Q: Last Thursday our daughter came home from school very upset.
Apparently, one of her classmates took our daughter aside and told her that she was seriously considering suicide. The young girl in question insisted that our daughter swear confidence. This was to be a secret.
In fact, our daughter tried to honour the commitment and kept information about her classmate’s intentions to herself as long as she could, but this was too big for her, and after considerable encouragement from both her father and me she finally broke and told us about her classmate.
Our daughter is stuck and wondering what she is supposed to do now.
This is a puzzle for us as well. What do you suggest we do to best advise our daughter dealing with what is a very scary intention?
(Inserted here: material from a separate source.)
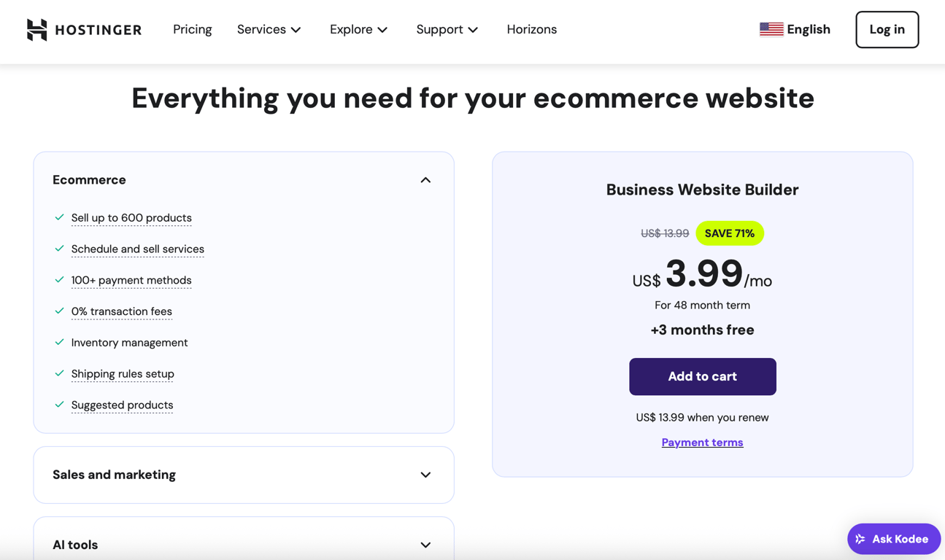Image resolution: width=945 pixels, height=560 pixels.
Task: Click the Log in button
Action: click(x=887, y=29)
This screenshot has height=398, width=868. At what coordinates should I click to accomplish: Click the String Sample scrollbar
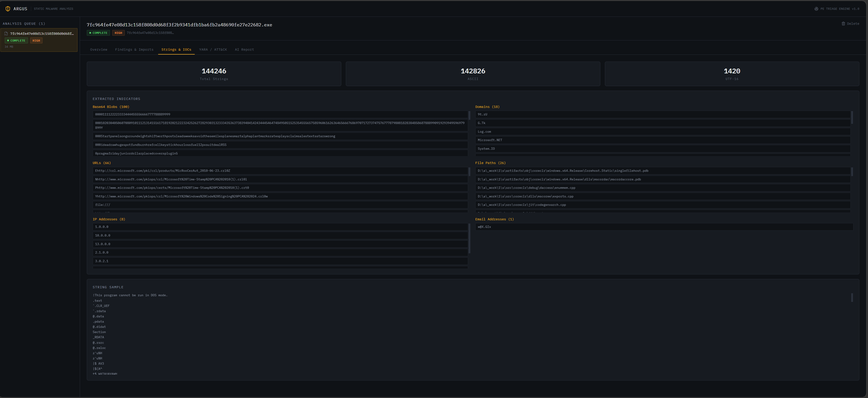coord(852,297)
The last thing that any of us want is for our daughter’s classmates to successfully commit suicide.
A: Actually, the issue in question is not so much what you might advise your daughter to do, as what it is that you might do yourself with the information your daughter has given you.
She has done everything right. She listened carefully to her classmate, and when she found herself in something that was clearly “over her head,” she turned to you and her father for help.
That leaves you with a number of tasks. Your first task is to make sure that your daughter knows how very much you and her father want to support and encourage her. Because she broke the silence and talked to you about her classmate’s suicidal intention, she might very well be accused of betraying her classmate.
The odds are fairly good that your daughter’s classmate will make life uncomfortable for your daughter for the next short while.
Your daughter needs to know that you believe in her, that by telling you about her classmate she did the right thing and that you are going to stand by her regardless of what happens. She needs a ton of support.
Your second task is to tell someone else about what is going on with your daughter’s classmate.
The question is who? Ideally, you would get on the phone and make a coffee date to talk to the girl’s parents.
Think about it — wouldn’t you want to know if your own child was talking suicide to some of her friends?
Of course, no one can guarantee that the other parents will appreciate your call. They might even get defensive and be somewhat short with you. You have no control over that. Your job is to simply pass the information on to them and then back right off, leaving them with the opportunity to work through it with their daughter as they will.
If you have misgivings about the parents of your daughter’s classmate, you can avoid them and report your information to whatever are the child services serving your community.
Social workers and counsellors have the ability to make sure that the young girl in question is given the protection she needs to be as safe as she can be under her present circumstances. They might more easily approach the girl’s family than you can. That would be for them to decide.
Your final task is to learn as much as you can about suicide in adolescent children. This is not something to be taken lightly. Did you know that suicide is the second leading cause for death in young people between the ages of 15 and 24? Did you know that young people who successfully die by suicide have talked to someone about it before they died?
Did you know that our professional counsellors, with a great deal of help from supportive families, can successfully divert young people from thoughts of self-harm, or suicide?
You have a lot you can learn. The more that you, and all of us, can learn about suicide in adolescence, the better will be the world for those of our young people living in distress.